─── READING PASSAGE ───

SECURITIES AND EXCHANGE COMMISSION

                             WASHINGTON, D.C. 20549

                        ---------------------------------

                                    FORM 8-K

                                 CURRENT REPORT

                     PURSUANT TO SECTION 13 OR 15(d) OF THE

                         SECURITIES EXCHANGE ACT OF 1934


                Date of Report (Date of earliest event reported):
                                  June 9, 1999

                           BANK OF AMERICA CORPORATION
             (Exact name of registrant as specified in its charter)

                                    Delaware
                            (State of Incorporation)

                                     1-6523
                            (Commission File Number)

                                   56-0906609
                        (IRS Employer Identification No.)

─── SOURCE EXCERPT ───

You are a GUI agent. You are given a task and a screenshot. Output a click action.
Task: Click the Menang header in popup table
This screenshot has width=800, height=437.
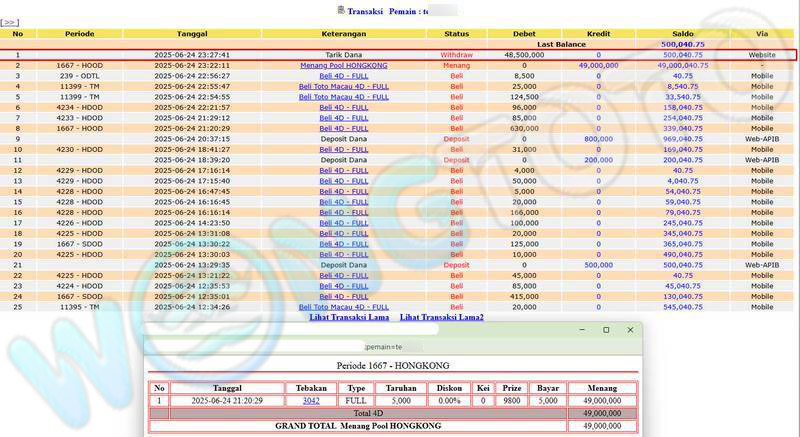tap(600, 387)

───

• [TASK LIST]
[1] According to the Form 8-K header, which state is the registrant incorporated in?
[2] Reproduce the Form 8-K header from "PURSUANT TO SECTION" to "(State of Incorporation)" without any alteration.

• [EXERCISE SOLUTIONS]
[1] Delaware

[2]
PURSUANT TO SECTION 13 OR 15(d) OF THE

                         SECURITIES EXCHANGE ACT OF 1934


                Date of Report (Date of earliest event reported):
                                  June 9, 1999

                           BANK OF AMERICA CORPORATION
             (Exact name of registrant as specified in its charter)

                                    Delaware
                            (State of Incorporation)